Pollack contributes cinema’s best portrait of an agent. He and Hoffman’s scenes together are more than virtuoso duets of showbiz digs—they’re “meta” long before that prefix became a stand-alone word. In their first big argument, Michael asks, “Are you saying that nobody in New York will work with me?” and George replies, “No, no, that’s too limiting. Nobody in Hollywood wants to work with you, either. I can’t even send you up for a commercial. You played a tomato for thirty seconds—they went a half a day over schedule . . .” That could be Pollack venting his frustrations over Hoffman’s parsing of the script. (Michael gets the punch line in that argument.) Their final scene is a 2:00 a.m. tête-à-tête after a night of nonstop romantic disaster revolving around Michael and Dorothy. Playing George being dazed and confused by the jagged pieces of Michael’s life could be Pollack’s catharsis after pulling together a cohesive screenplay from the script equivalent of an ultra-extreme jigsaw puzzle. When Gelbart wrote his memoir, Laughing Matters (1998), he complained that this night “would have to last a hundred hours.” Pollack later said that Elaine May, who never takes credit for script doctoring, created the part of Jeff, filled out the female characters and the soap opera behind the scenes at the soap opera (including Van Horn’s riotous shenanigans), and built up that key night so that its mounting misunderstandings would unfold as deliriously and emotionally as Shakespearean comedy. As directed by Pollack and performed by all, this night is the high point of the movie. It might have sprung full-grown from the head of Zeus—or, better yet, his daughter Thalia, the goddess muse of comedy.

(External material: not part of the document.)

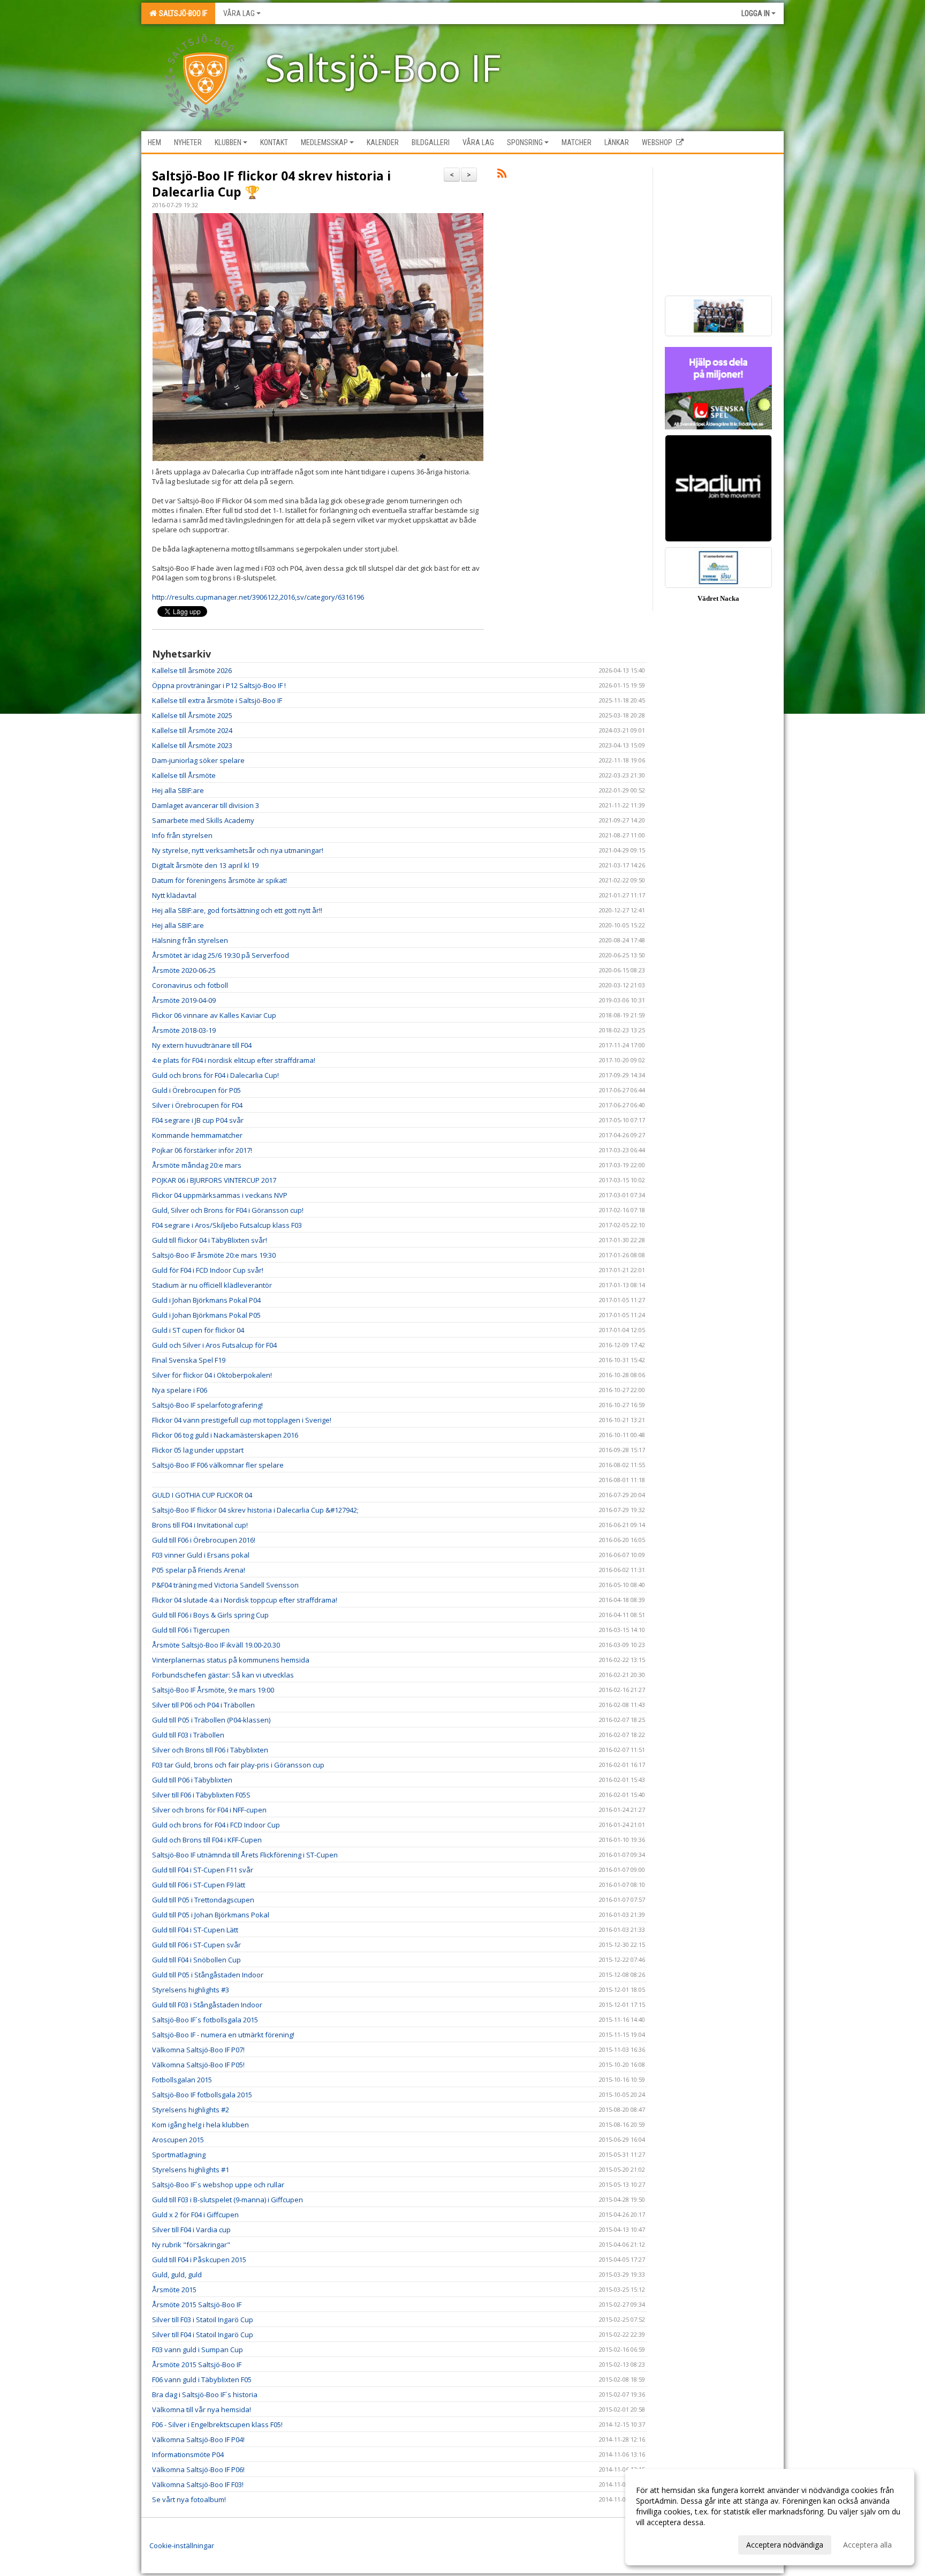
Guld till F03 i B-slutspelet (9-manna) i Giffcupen (227, 2199)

Tootsie is astonishingly nimble. Pollack was never considered a visual moviemaker, but to stay on top of his complex narrative and keep his actors happy, he invented classic images, from Dorothy bobbing along in a churning Manhattan crowd to her lying splay-legged and spent on a nursery floor after a rough bout of babysitting. His timing and pacing are spot-on, his cutting at times almost subliminal—as when he edits in a scary glimpse of TV cameras swooping toward Dorothy after she drops her pages at her nerve-racking audition. Pollack’s meshing of scripted dialogue with Hoffman’s character-rooted improvs and Bill Murray’s jazzy ad libs has never been topped for bringing off-the-cuff crackle to structured theatrical artifice. Pollack’s greatest virtue, though, is an understanding of performers that translates into wisdom. In his hands, the film’s theatrical milieu clarifies rather than complicates the characters’ romantic and career ambitions. They’re constantly asking themselves what their true roles are in TV, in theater—and in life. Tootsie is both sure-footed and open-ended. In what was going to be the last speech in the movie, Michael responds to an autograph seeker who asks, “Are you anybody?” with “Am I anybody? Me? Are you kidding? I’ve been a woman, an old man, a prince of Denmark! I’ve been Romeo and Cyrano! I’ve been Willy Loman! Am I anybody? I’m everybody! I’m an actor, man!” Pollack was right to cut the speech. The movie says it all.